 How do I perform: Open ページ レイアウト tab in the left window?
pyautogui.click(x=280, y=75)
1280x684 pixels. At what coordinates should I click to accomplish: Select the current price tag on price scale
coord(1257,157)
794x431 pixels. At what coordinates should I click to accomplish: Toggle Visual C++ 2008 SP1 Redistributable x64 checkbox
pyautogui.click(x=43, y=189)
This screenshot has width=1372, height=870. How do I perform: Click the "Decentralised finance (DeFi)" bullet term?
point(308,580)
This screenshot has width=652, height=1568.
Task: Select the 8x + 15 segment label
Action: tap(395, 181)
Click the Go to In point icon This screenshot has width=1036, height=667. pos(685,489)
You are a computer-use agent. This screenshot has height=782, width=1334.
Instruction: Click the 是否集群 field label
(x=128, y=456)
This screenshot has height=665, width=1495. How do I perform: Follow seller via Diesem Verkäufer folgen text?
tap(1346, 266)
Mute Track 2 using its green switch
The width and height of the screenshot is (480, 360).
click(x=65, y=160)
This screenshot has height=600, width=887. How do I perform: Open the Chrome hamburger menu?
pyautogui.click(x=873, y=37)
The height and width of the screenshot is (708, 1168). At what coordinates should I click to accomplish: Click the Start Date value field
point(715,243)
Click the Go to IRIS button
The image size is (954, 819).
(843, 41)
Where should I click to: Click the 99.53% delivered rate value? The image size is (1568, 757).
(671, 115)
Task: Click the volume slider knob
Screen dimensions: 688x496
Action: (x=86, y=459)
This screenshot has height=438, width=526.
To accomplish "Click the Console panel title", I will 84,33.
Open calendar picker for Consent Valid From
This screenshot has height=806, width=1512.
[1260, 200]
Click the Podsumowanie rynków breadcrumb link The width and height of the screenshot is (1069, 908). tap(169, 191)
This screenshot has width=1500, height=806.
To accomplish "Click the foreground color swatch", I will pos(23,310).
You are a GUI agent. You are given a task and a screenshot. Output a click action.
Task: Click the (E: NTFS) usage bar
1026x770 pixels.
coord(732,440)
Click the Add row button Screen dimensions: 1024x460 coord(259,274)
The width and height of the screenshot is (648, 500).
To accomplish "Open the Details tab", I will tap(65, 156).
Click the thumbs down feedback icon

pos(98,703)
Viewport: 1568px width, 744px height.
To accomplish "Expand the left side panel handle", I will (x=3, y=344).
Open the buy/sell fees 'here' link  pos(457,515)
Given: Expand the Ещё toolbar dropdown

———

◆ **Work to complete**
Set down, word for word and with no other lines, the listing from the line marked by "Viewport: 1568px width, 744px height." through its final line.

◆ **Solved exercise**
Viewport: 1568px width, 744px height.
To accomplish "Expand the left side panel handle", I will (x=3, y=344).
Open the buy/sell fees 'here' link  pos(457,515)
Given: Expand the Ещё toolbar dropdown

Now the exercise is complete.